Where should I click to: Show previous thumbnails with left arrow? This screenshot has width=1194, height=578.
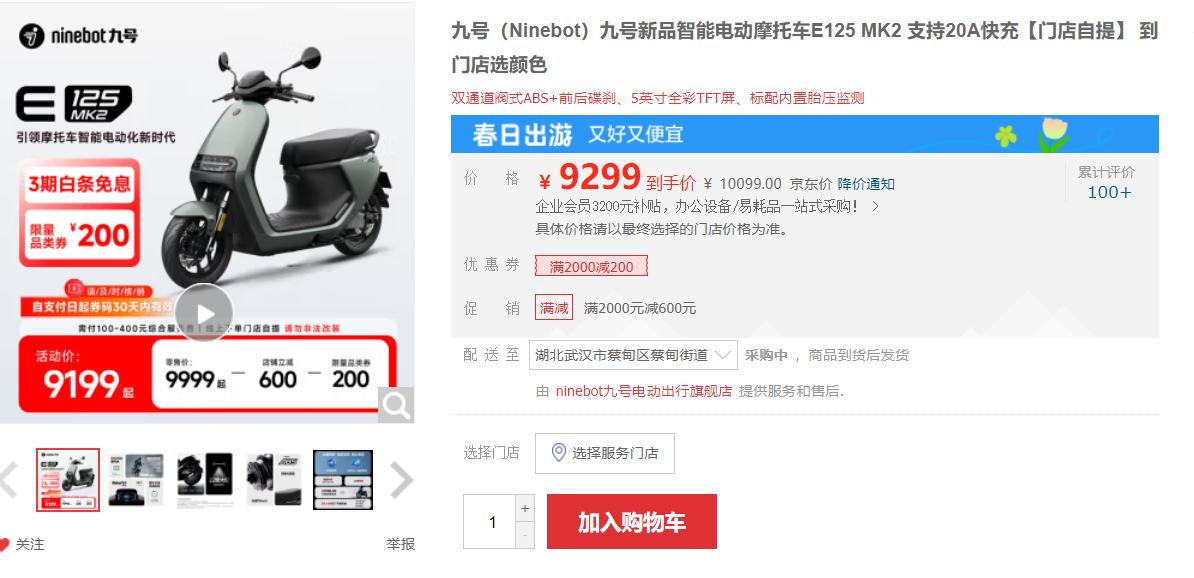coord(8,480)
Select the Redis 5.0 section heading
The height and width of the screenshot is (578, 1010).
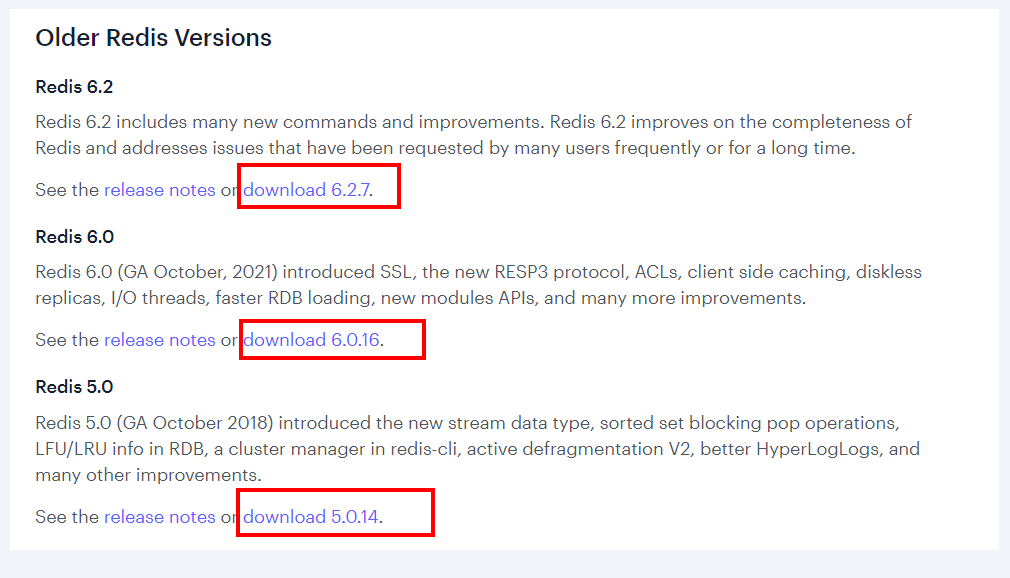74,387
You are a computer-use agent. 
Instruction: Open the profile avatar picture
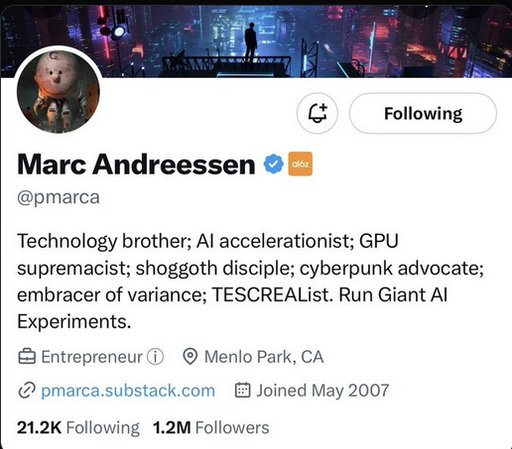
◇ ◇ ◇ ◇
(Work item) Excluding all pictures, reproduce the records exactly as they appear above.

(Answer box)
Where should I click to: Show previous thumbnails with left arrow? This screenshot has width=1194, height=578.
coord(8,480)
Select the Redis 5.0 section heading
The height and width of the screenshot is (578, 1010).
74,387
You are a computer-use agent. 
Instruction: Open the profile avatar picture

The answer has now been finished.